Problem to solve: Copy exactly the lines of the data below that run from the line holding "This screenshot has height=424, width=746." through the line holding "Task: Click the Appearance", both ends included.

(Collected data entries)
○ ○ ○ ○

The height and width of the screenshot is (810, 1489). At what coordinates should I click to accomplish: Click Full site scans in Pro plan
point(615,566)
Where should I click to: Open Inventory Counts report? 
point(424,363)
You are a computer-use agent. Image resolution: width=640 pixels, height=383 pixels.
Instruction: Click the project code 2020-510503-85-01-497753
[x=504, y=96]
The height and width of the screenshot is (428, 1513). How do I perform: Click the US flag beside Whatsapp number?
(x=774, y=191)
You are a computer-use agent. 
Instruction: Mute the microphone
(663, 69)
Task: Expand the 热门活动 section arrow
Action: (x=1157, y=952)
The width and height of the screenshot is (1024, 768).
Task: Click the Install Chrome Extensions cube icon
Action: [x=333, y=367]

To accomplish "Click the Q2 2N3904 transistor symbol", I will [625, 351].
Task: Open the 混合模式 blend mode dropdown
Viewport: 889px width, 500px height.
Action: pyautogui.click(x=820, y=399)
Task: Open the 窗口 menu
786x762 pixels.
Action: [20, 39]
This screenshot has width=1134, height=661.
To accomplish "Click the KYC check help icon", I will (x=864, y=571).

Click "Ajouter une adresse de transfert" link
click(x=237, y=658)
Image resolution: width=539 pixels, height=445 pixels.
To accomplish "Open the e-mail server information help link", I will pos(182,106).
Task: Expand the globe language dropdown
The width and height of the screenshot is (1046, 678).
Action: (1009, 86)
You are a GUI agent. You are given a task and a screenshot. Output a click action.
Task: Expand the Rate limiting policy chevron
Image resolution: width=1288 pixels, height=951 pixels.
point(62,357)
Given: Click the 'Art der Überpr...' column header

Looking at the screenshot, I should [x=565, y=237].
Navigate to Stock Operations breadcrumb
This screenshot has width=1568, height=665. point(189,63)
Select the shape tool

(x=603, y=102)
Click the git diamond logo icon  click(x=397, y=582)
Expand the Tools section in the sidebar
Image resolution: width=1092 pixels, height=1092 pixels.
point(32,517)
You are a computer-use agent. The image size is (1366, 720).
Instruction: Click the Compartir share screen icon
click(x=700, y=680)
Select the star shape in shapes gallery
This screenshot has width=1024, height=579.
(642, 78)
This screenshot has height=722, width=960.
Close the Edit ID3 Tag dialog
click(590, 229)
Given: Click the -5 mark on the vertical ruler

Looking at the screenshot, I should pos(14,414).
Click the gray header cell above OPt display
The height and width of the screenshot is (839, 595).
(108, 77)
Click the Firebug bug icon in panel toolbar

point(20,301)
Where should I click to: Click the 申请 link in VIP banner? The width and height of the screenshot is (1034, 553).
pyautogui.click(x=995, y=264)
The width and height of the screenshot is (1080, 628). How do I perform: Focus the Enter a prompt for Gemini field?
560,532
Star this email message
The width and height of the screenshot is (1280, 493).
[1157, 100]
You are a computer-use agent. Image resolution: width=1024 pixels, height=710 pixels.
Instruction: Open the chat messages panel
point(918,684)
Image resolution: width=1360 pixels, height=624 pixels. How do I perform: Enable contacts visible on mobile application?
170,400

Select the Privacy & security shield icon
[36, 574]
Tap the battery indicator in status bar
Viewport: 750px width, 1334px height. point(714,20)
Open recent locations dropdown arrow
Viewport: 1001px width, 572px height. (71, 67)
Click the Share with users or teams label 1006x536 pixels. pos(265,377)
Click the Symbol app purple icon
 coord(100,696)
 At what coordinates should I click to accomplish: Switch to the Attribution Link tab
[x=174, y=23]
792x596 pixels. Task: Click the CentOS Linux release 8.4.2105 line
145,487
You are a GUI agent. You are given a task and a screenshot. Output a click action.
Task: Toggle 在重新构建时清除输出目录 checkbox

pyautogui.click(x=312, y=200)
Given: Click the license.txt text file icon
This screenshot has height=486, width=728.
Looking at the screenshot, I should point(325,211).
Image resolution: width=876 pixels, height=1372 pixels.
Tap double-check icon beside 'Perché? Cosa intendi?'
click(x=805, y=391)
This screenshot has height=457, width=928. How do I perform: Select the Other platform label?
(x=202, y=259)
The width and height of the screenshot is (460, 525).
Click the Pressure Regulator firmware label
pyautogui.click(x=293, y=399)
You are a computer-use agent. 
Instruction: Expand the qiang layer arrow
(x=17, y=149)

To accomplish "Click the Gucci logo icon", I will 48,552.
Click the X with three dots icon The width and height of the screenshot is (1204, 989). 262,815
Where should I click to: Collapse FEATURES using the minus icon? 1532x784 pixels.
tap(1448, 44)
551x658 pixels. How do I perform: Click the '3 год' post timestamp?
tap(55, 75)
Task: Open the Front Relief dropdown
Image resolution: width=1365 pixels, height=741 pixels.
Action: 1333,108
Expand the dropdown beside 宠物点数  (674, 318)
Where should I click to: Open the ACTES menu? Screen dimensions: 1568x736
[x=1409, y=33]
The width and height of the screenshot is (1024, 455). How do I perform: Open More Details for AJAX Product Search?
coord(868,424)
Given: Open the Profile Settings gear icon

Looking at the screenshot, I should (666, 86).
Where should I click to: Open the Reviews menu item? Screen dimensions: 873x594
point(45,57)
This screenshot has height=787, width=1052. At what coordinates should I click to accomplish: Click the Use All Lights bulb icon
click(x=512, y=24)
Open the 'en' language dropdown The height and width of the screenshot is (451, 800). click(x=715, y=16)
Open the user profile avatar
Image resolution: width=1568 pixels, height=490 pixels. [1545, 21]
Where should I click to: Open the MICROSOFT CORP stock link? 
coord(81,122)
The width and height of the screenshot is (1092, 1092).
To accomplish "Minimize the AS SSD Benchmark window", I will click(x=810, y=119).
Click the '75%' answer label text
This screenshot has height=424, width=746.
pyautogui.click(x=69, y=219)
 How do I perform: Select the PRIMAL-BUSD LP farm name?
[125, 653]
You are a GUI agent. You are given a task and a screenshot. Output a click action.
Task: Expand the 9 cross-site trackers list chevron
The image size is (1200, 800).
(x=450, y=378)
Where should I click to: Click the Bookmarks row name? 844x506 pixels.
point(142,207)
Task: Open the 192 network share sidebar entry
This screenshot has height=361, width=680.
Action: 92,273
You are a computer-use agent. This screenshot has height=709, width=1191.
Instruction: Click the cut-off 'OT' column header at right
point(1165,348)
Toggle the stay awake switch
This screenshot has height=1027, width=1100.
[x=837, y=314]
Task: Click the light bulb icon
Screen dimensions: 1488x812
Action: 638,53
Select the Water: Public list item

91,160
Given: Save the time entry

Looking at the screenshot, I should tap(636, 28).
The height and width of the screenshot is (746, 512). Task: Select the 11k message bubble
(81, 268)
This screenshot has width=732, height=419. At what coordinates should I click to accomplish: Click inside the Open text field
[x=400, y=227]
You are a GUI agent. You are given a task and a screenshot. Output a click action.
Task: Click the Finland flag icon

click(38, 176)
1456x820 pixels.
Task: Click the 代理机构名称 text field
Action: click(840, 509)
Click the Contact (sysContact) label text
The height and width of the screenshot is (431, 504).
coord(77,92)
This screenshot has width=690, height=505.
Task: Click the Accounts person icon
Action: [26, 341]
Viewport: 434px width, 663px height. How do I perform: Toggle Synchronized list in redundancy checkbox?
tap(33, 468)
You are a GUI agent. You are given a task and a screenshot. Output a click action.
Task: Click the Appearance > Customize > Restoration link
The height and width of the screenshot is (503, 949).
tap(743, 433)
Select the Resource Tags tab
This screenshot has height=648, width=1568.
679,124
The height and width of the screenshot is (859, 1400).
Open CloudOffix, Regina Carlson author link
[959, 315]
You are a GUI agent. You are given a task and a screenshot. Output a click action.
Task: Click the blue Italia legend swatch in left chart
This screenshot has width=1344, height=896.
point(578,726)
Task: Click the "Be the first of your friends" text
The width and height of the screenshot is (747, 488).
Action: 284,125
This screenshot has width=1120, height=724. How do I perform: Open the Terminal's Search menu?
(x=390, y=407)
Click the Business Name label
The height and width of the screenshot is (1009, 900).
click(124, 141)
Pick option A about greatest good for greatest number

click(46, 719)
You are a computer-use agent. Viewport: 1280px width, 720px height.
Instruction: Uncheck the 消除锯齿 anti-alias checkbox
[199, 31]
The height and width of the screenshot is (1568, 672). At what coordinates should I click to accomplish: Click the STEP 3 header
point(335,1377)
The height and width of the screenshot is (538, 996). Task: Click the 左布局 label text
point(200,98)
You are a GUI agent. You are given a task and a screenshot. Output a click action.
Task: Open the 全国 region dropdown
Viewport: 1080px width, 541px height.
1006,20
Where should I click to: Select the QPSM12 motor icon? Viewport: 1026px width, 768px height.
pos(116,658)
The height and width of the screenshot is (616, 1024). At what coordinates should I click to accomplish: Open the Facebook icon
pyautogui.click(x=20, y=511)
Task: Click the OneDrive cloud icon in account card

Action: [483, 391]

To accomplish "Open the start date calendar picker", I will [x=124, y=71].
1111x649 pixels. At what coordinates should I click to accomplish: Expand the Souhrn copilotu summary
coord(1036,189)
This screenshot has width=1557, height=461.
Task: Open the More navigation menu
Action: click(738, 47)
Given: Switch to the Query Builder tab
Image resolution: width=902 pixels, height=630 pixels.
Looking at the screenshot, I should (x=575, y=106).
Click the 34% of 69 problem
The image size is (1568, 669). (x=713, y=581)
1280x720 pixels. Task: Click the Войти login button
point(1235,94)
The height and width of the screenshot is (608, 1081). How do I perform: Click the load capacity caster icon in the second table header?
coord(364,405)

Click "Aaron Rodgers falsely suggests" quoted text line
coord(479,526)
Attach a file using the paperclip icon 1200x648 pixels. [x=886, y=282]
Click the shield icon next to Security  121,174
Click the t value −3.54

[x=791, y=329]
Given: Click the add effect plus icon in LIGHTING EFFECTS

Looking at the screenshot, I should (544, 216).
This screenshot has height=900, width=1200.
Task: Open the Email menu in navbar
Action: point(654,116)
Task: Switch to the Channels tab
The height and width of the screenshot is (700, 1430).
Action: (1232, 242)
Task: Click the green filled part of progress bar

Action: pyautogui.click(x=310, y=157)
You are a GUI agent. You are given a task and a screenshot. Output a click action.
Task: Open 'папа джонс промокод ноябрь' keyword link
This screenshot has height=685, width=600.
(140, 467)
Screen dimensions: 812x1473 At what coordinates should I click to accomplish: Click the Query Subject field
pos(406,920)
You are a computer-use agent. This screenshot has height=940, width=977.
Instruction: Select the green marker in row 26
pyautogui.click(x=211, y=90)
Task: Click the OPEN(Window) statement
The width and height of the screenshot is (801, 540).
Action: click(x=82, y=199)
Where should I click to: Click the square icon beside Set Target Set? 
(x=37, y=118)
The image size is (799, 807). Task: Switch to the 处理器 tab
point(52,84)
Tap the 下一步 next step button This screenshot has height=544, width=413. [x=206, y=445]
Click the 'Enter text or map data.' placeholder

○ ○ ○ ○

Task response:
This screenshot has height=424, width=746.
pyautogui.click(x=69, y=219)
 How do I perform: Select the PRIMAL-BUSD LP farm name?
[125, 653]
You are a GUI agent. You are given a task and a screenshot. Output a click action.
Task: Expand the 9 cross-site trackers list chevron
The image size is (1200, 800).
(x=450, y=378)
Where should I click to: Click the Bookmarks row name? 844x506 pixels.
point(142,207)
Task: Open the 192 network share sidebar entry
This screenshot has height=361, width=680.
Action: 92,273
You are a computer-use agent. This screenshot has height=709, width=1191.
Instruction: Click the cut-off 'OT' column header at right
point(1165,348)
Toggle the stay awake switch
This screenshot has height=1027, width=1100.
[x=837, y=314]
Task: Click the light bulb icon
Screen dimensions: 1488x812
Action: 638,53
Select the Water: Public list item

91,160
Given: Save the time entry

Looking at the screenshot, I should tap(636, 28).
The height and width of the screenshot is (746, 512). Task: Select the 11k message bubble
(81, 268)
This screenshot has width=732, height=419. At what coordinates should I click to accomplish: Click inside the Open text field
[x=400, y=227]
You are a GUI agent. You are given a task and a screenshot. Output a click action.
Task: Click the Finland flag icon

click(38, 176)
1456x820 pixels.
Task: Click the 代理机构名称 text field
Action: click(840, 509)
Click the Contact (sysContact) label text
The height and width of the screenshot is (431, 504).
coord(77,92)
This screenshot has width=690, height=505.
Task: Click the Accounts person icon
Action: [26, 341]
Viewport: 434px width, 663px height. How do I perform: Toggle Synchronized list in redundancy checkbox?
tap(33, 468)
You are a GUI agent. You are given a task and a screenshot. Output a click action.
Task: Click the Appearance > Customize > Restoration link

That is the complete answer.